In the past, I scoffed at third party services that tied into the Twitter API to allow you to do things like schedule Tweets in advance. It seemed like a strange thing to do, as I thought the brilliance of Twitter was spontaneity. The more I think about it now though, scheduling Tweets to be sent out later is no big deal. In fact, I have started to embrace that ideology and find that I enjoy using Twitter even more.

This brings me to what I want to share with everyone today. I encountered a really kick-ass tool recently, and it’s called Buffer, which is founded by developer and entrepreneur Joel Gascoigne.

Buffer is a really slick webapp that allows you to re-gain control of your busy day by providing, what I like to think as a “scratch pad” for drafting Tweets. In my experience with it, its been fantastic.

User experience

Creating an account is quick, simple and free. You can even be up and running in a couple of minutes. Once you login, the only real work you need to do is add your Twitter account(s) and give authorization to Buffer.

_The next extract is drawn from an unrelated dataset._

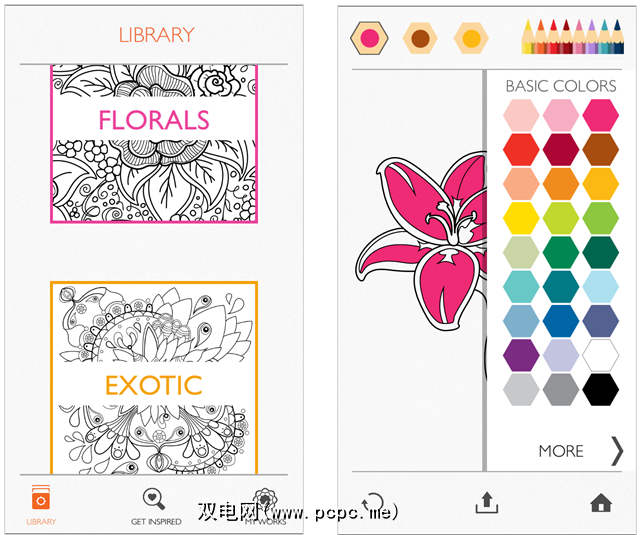Image resolution: width=640 pixels, height=535 pixels.
Task: Open the Exotic coloring category
Action: click(x=154, y=377)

The “My Buffer” section allows you to quickly compose a tweet and shorten any links that you have included. Of course, you can include your own pre-shortened links, or if you use something like bit.ly, you can add your API access key so that any click throughs you receive will be tracked through your bit.ly account.

If you are a newbie to Twitter or perhaps you are experiencing writers block, you can use Buffer’s “Suggest me a Tweet” button to Tweet out something pre-written. I don’t know how popular that feature is, but I’m sure it will appeal to a small niche.

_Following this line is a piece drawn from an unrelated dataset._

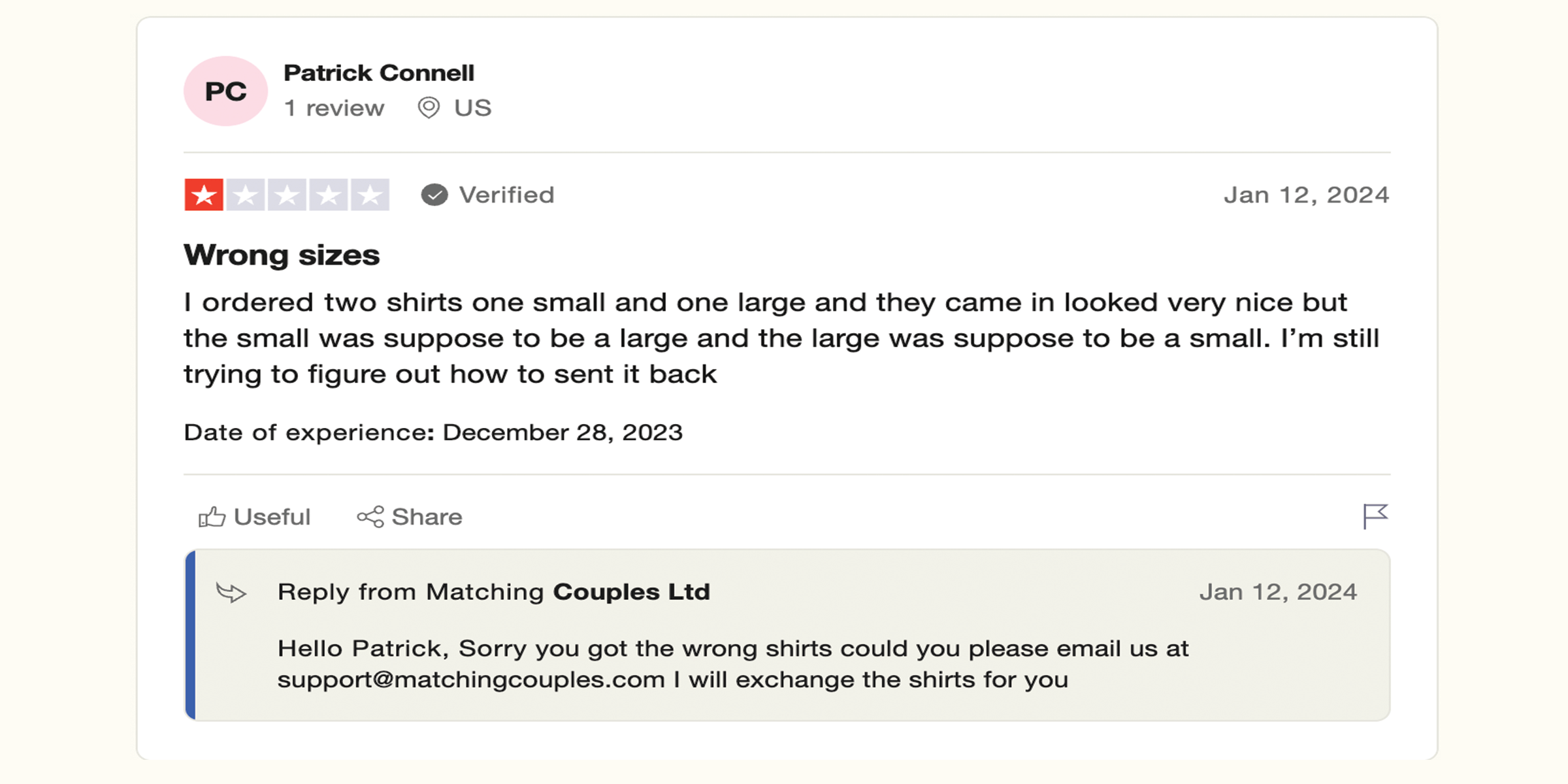Click 'Reply from Matching Couples Ltd' heading
Viewport: 1568px width, 784px height.
click(x=494, y=592)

You can schedule your Tweets to go out at specific times during the day. With the free account, you are limited to a maximum of 5 different times during the day, but you can upgrade to a paid account starting at a measly $5 per month which lifts that restriction.

Once you start scheduling a few Tweets, you can go to the “Analytics” tab and check out the status of past sent Tweets, and view how many re-Tweets and people they reached. One thing I love in particular about this feature is that this is rendered using HTML and doesn’t rely on any sort of processor intensive plug-in (ahem Flash, yes you). I know perhaps not all will appreciate this, but I know as a picky Mac user that level of design thoughtfulness is extremely welcome.

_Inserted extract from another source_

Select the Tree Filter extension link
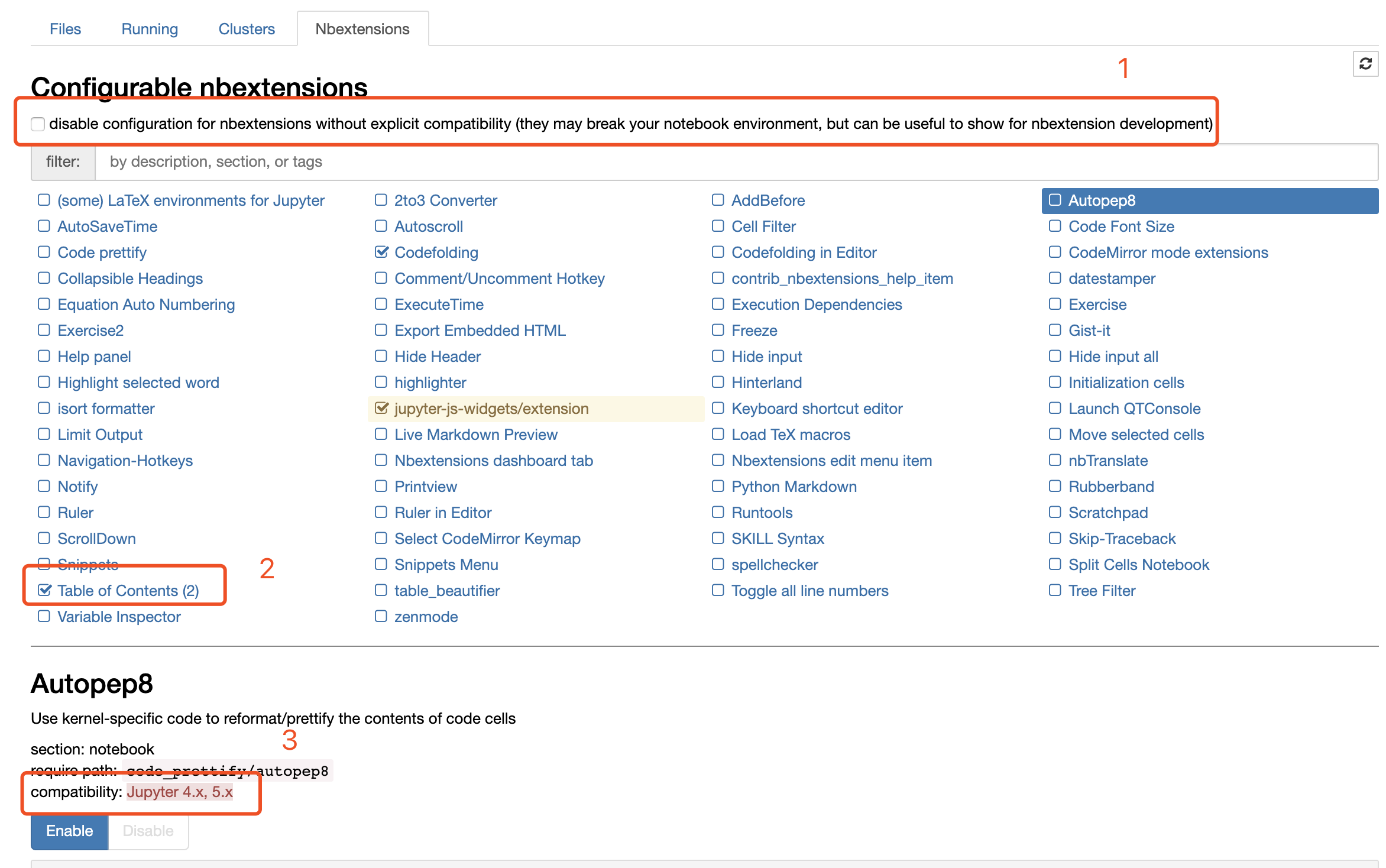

The web interface is a very pleasant place to be with its mostly subtle grey and black hues. Although I love spending a lot of time there, the folks at Buffer offer up a Chrome and Safari extension which is handy if you land on a webpage with something interesting that you might want to share, but not necessarily Tweet that very second. With one click it will send that link to your Buffer for later scheduling. For those not into extensions, they also provide a simple bookmarklet which is just as serviceable.

Feature wishlist and feedback

Buffer is still a young app, however, it’s growing at a fastidious pace. There are a few things I’d love to see added to it though.

I’d love to see them add support for more URL shortening services other than just bit.ly. I primarily use Adjix, but adding support for CloudApp, Google, and a few others would be welcome as a well.

I’ve already been in touch with Joel Gascoigne on a number of occasions and he’s been super responsive to some of the feedback about the product that I provided. I’ll continue to use Buffer as a happy paid user and will keep tabs on its progress.


If you are a pretty busy person or even feel like you need a great way to compose and draft Tweets that you’d like to be spread out over the course of a day, I strongly recommend Bufferapp.